Following up on an earlier item, the McCain campaign has had to get rid of its convention manager, one of its national finance co-chairs, a regional campaign manager, and a senior aide, all within the last week, and all because they were lobbyists discovered to have worked for controversial clients, most notably Burma’s military junta.
But if McCain is just now starting to realize the problems associated with lobbyists with scandalous client lists running his campaign, he may have little choice but to get rid of Charles Black, McCain’s senior campaign strategist and chief political advisor. Black, in other words, is McCain’s Karl Rove. MoveOn.org’s political action fund is running a powerful and accurate ad that’s hard to respond to:
The irony, of course, is that ol’ Charlie was on Fox News this week blasting Obama for his willingness to meet with unsavory characters who run rival nations. Black hasn’t just met with a motley international crew; he’s represented them as their lobbyists and cashed quite a few of their checks.
Black’s client list includes (but by no means limited to) Iraq/Iran’s Ahmad Chalabi, Mobutu Sese Seko, Ferdinand Marcos, Somalia’s Mohamed Siad Barre, Nigeria’s Ibrahim Babangida, and Angola’s would-be dictator Jonas Savimbi.
But it’s the Mobutu connection that may be the most offensive of all.
Black boasts of his lobbying work, “I’m not ashamed of anything the firm did.” Matt Yglesias argues he should be.
There’s no question that helping the Mobutu regime in Zaire was something the American governments of the time were okay with. But anyone who had anything to do with aiding Mobutu and isn’t ashamed of it really needs to get his conscience replaced. I highly recommend Michela Wrong’s book, In the Footsteps of Mr Kurtz: Living on the Brink of Disaster in Mobutu’s Congo. American support for Mobutu was an enterprise that involved a lot of people over a long period of time, so Black’s hardly the only one with something to be ashamed of, but he really ought to be ashamed.
I’d just add two things. First, Black has argued that his work on behalf of thugs and authoritarian tyrants is justified because the dictators were not necessarily rejected by the U.S. government at the time.

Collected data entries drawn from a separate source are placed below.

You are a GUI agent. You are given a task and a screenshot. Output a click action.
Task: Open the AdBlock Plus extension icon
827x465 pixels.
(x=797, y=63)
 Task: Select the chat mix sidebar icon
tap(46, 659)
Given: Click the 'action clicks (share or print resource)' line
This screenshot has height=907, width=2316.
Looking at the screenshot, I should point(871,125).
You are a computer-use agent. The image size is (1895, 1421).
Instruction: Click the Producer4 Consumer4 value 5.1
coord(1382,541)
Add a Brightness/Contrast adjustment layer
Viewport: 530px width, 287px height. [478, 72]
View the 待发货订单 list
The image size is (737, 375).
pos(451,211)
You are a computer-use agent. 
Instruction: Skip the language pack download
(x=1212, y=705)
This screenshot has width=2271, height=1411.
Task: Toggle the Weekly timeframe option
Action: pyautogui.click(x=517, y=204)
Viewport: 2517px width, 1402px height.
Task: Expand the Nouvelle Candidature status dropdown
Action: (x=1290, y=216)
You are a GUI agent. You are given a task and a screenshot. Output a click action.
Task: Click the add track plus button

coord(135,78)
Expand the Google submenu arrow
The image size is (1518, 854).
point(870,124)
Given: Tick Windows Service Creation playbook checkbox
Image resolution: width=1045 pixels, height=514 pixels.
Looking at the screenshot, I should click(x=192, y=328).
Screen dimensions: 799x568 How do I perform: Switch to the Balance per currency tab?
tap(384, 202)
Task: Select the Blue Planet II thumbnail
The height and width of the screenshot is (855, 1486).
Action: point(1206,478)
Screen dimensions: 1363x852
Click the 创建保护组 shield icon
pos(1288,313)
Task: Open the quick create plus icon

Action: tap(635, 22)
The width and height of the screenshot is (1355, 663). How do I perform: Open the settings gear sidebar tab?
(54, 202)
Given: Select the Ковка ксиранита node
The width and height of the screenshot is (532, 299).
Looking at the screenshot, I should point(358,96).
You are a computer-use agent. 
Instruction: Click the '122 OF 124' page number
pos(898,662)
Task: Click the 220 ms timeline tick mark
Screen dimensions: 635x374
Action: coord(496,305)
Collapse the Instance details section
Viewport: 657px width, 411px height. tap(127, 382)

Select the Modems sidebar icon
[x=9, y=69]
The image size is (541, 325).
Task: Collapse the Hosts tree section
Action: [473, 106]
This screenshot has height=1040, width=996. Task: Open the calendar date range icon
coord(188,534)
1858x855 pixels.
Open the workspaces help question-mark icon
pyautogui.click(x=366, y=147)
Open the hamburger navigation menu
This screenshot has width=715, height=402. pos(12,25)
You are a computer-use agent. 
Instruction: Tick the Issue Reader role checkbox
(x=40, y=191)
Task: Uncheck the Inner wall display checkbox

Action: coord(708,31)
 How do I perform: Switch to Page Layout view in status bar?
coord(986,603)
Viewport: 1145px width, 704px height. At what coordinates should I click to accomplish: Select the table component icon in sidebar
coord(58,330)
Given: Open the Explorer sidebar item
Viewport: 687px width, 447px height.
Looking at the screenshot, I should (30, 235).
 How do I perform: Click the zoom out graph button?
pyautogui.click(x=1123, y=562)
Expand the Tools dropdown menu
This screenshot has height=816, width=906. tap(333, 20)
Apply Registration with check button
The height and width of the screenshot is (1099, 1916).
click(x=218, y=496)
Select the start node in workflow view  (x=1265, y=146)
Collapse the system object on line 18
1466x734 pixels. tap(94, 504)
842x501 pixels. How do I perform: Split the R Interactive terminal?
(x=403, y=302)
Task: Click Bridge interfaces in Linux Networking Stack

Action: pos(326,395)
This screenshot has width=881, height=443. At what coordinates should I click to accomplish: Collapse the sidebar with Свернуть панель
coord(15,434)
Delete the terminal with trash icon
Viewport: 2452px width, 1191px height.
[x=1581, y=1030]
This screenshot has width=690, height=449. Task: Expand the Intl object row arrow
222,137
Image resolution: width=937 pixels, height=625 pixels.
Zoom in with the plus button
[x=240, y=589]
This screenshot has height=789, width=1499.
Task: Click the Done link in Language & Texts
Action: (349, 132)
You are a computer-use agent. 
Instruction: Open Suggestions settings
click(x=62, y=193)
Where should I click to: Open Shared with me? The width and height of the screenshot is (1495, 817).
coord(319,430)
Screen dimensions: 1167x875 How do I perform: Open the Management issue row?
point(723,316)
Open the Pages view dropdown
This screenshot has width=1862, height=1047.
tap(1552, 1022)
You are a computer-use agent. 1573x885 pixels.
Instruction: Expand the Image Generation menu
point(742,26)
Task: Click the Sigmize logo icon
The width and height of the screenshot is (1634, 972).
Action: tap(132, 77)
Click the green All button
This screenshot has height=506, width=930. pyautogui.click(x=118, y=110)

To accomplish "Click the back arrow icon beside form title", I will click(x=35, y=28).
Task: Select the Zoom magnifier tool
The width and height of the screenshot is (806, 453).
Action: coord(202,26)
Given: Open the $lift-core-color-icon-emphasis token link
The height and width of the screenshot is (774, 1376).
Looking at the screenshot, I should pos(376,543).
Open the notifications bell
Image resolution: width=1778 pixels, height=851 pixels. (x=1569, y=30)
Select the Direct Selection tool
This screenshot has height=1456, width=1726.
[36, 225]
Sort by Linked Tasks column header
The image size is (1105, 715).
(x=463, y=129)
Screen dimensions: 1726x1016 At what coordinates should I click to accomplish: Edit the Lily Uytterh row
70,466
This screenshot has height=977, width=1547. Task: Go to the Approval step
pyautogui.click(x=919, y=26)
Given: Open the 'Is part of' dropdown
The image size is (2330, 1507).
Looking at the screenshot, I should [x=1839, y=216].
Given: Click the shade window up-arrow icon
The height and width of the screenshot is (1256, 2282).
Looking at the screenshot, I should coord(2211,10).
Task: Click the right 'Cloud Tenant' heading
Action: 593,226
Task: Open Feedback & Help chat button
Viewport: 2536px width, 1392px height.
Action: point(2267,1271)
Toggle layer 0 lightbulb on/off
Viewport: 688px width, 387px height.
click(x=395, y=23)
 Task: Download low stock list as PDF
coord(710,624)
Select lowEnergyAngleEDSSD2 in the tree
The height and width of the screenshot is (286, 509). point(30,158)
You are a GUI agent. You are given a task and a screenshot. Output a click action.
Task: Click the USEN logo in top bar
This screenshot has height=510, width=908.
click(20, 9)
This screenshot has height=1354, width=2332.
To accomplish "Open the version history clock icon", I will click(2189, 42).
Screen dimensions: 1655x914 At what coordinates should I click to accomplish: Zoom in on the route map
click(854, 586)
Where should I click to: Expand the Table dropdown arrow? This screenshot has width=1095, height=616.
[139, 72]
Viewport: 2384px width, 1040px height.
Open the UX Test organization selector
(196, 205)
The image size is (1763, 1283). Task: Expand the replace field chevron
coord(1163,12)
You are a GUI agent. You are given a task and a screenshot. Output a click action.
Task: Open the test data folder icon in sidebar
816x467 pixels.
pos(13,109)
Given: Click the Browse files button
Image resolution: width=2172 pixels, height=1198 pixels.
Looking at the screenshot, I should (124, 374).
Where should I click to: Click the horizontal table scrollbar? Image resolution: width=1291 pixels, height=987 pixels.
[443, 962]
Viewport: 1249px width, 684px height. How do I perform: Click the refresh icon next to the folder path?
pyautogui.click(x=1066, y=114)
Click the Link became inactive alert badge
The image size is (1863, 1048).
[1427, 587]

Except, as Christopher Orr explained, this doesn’t make for much of a coherent explanation: “[C]laiming that you only worked for dictators the U.S. government liked is not much of a defense when a central part of your job was convincing the U.S. government to like them. It’s a little like saying, yes, I made a ton of money defending a series of murderous mafiosi — but remember, I always quit working for them once they were convicted.”
And second, Black and the McCain campaign are arguing this was all in the past, and no longer relevant. “I’m a retired lobbyist,” Black says. It’s worth noting, then, that as recently as March, Black wore two hats at the same time — McCain’s senior strategist, and active lobbyist. In fact, he was doing client work from the back of the McCain campaign bus.
If McCain is serious about cleaning up his house, and getting his internal lobbying mess straightened out, Black is going to have to go.